Alea Jacta Est (3): Ten Laws of Security

Once more, the die has been cast. Yesterday, I sent the final version of the manuscript of my second book to Springer.

The title is Ten Laws of Security. For 15 years, together with my previous security team, I have defined and refined a set of ten laws for security. These laws are simple but powerful. Over the years, when meeting other security experts, solution providers, potential customers, and students, I discovered that these laws were an excellent communication tool. These rules allowed benchmarking quickly whether both parties shared the same vision for security. Many meetings successfully started by me introducing these laws, which helped build reciprocal respect and trust between teams. Over time, I found that these laws were also an excellent educational tool. Each law can introduce different technologies and principles of security. They constitute an entertaining way to present security to new students or to introduce security to non-experts. Furthermore, these laws are mandatory heuristics that should drive any design of secure systems. There is no valid, rational reason for a system to violate one of these rules. The laws can be used as a checklist for a first-level sanity check.
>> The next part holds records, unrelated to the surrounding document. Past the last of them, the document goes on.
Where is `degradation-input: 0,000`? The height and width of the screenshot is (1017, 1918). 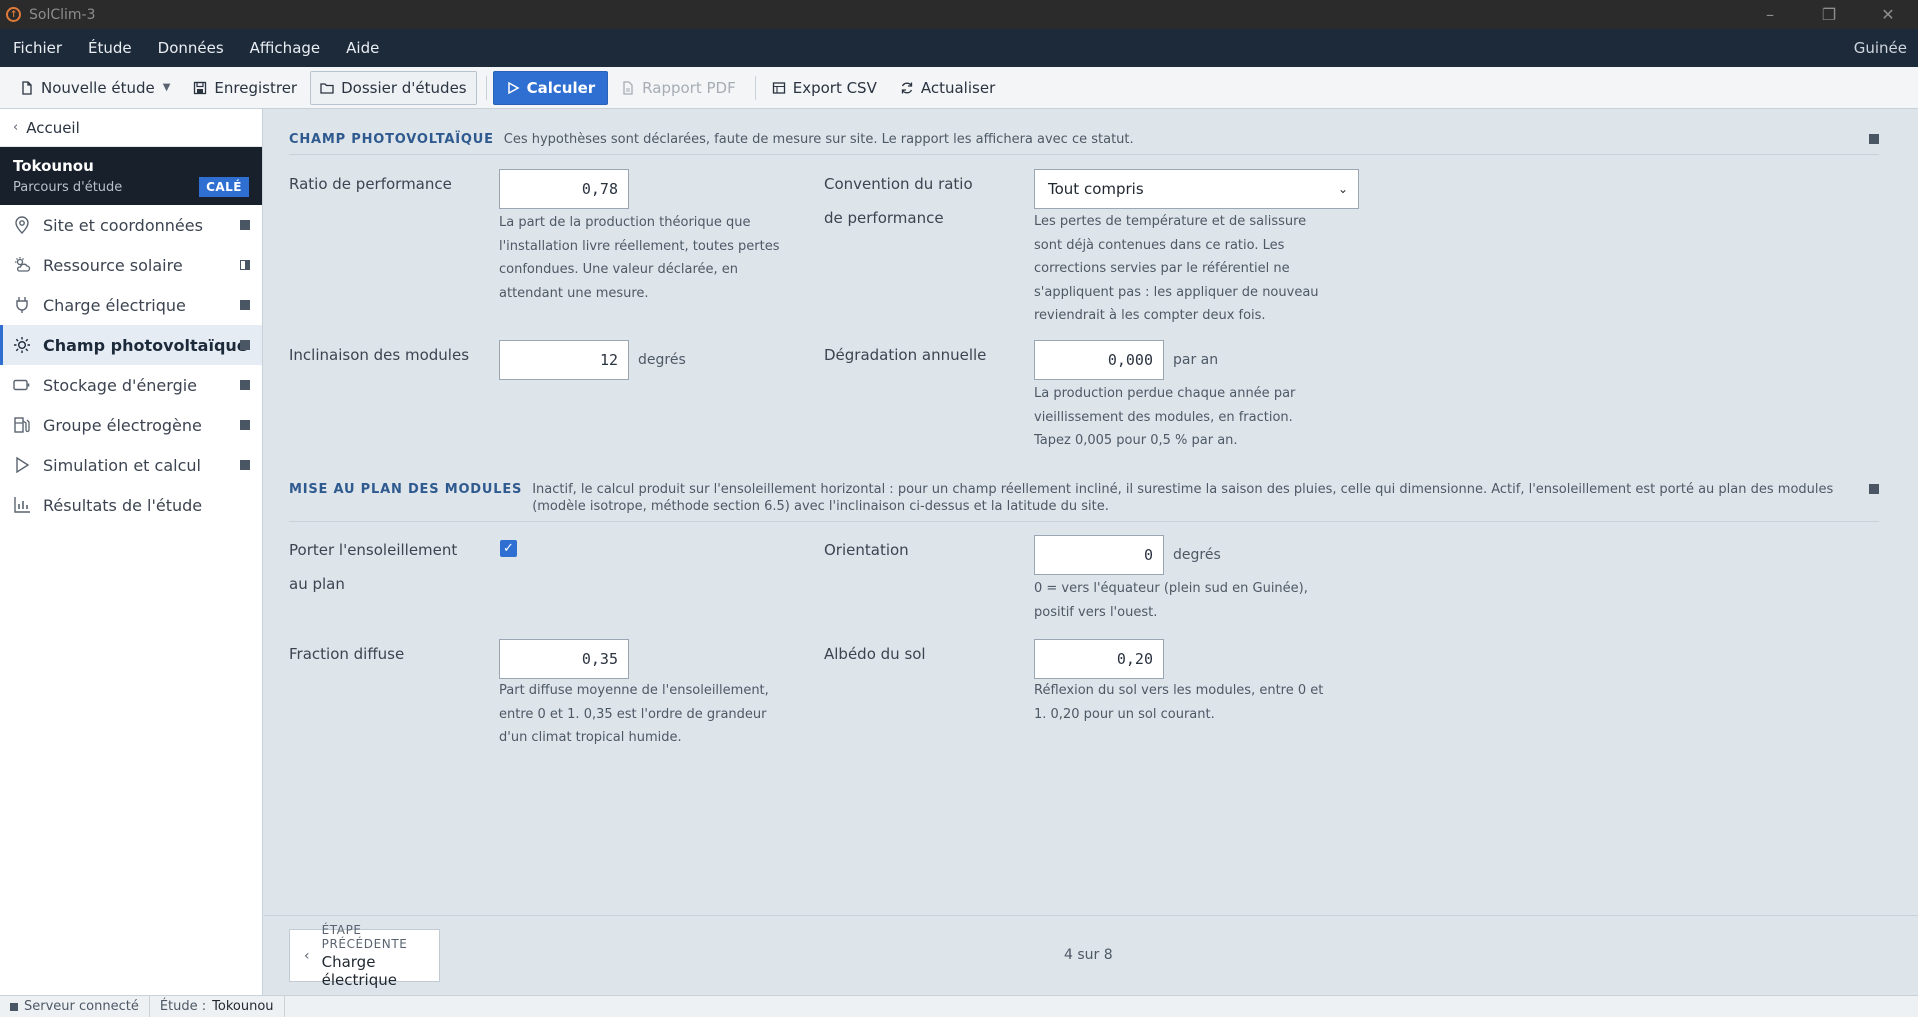 degradation-input: 0,000 is located at coordinates (1099, 360).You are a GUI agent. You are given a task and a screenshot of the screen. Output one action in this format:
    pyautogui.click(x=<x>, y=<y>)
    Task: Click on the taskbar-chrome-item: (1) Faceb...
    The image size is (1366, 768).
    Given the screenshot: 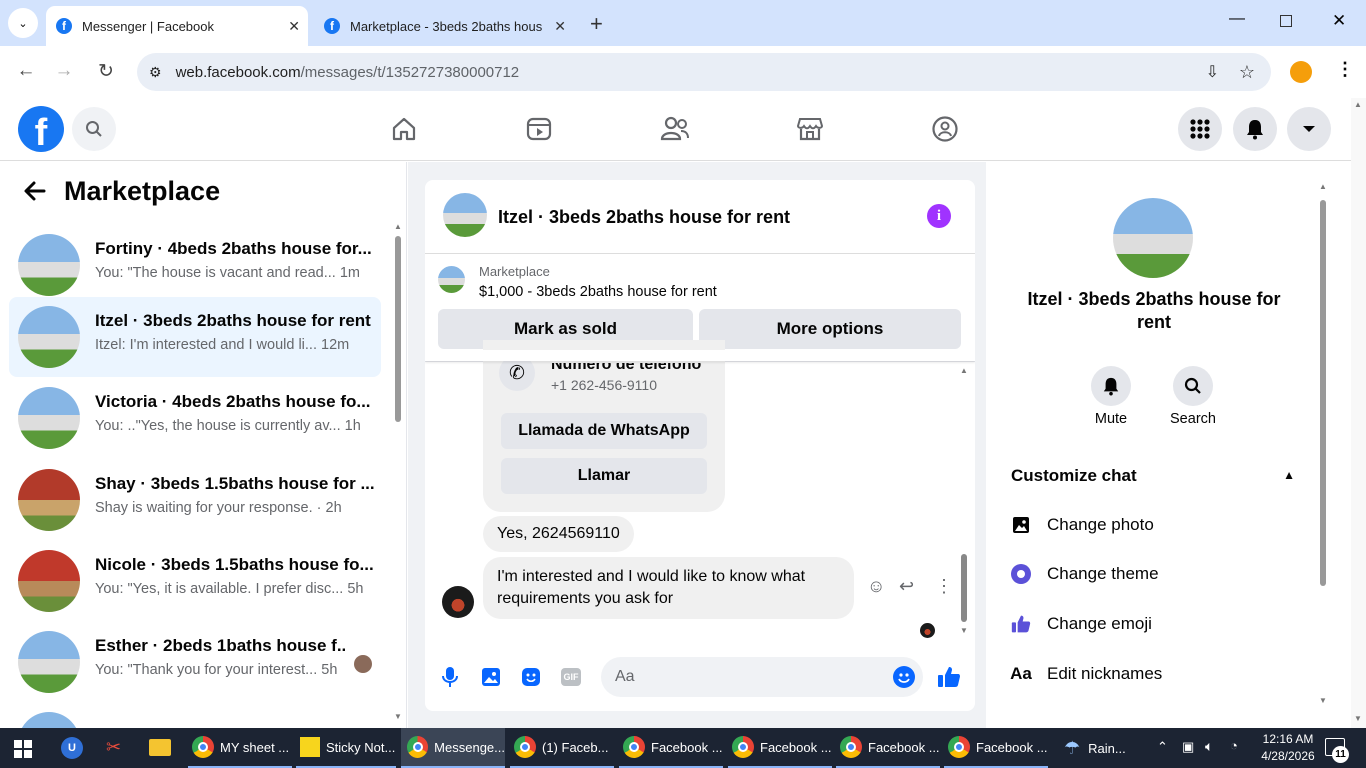 What is the action you would take?
    pyautogui.click(x=562, y=748)
    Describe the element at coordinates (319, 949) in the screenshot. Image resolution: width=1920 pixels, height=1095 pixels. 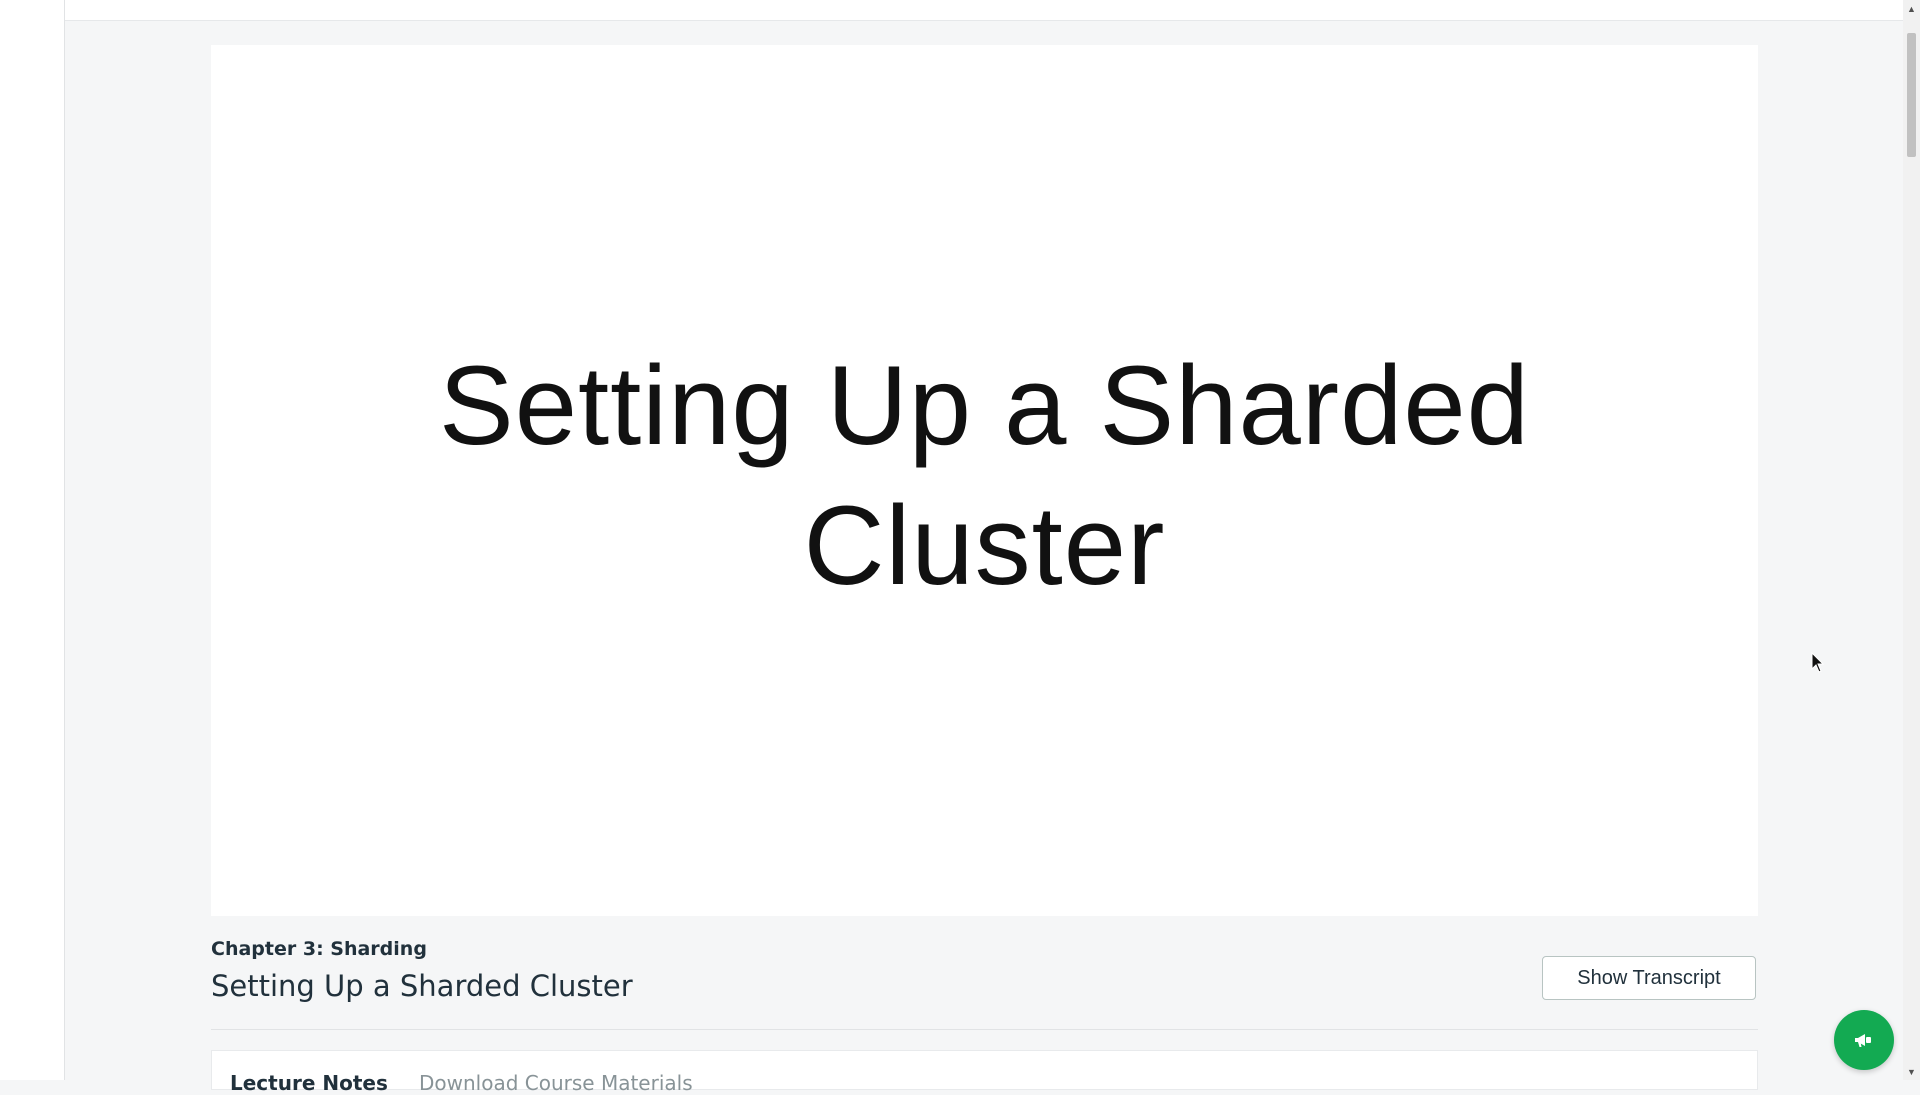
I see `chapter-label: Chapter 3: Sharding` at that location.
Each chapter of this book addresses one law. The first part of the chapter always starts with examples. These anecdotes either illustrate an advantageous application of the law or outline the consequences of not complying with it. The second part of the chapter explores different security principles addressed by the law. Each chapter introduces, at least, one security technology or methodology that illustrates the law, or that is paramount to the law. From each law, the last section deduces some associated rules that are useful when designing or assessing a security system. As in my previous book, inserts, entitled “The Devil is in the details,” illustrate the gap between theory and real-world security.

The book should be available this summer.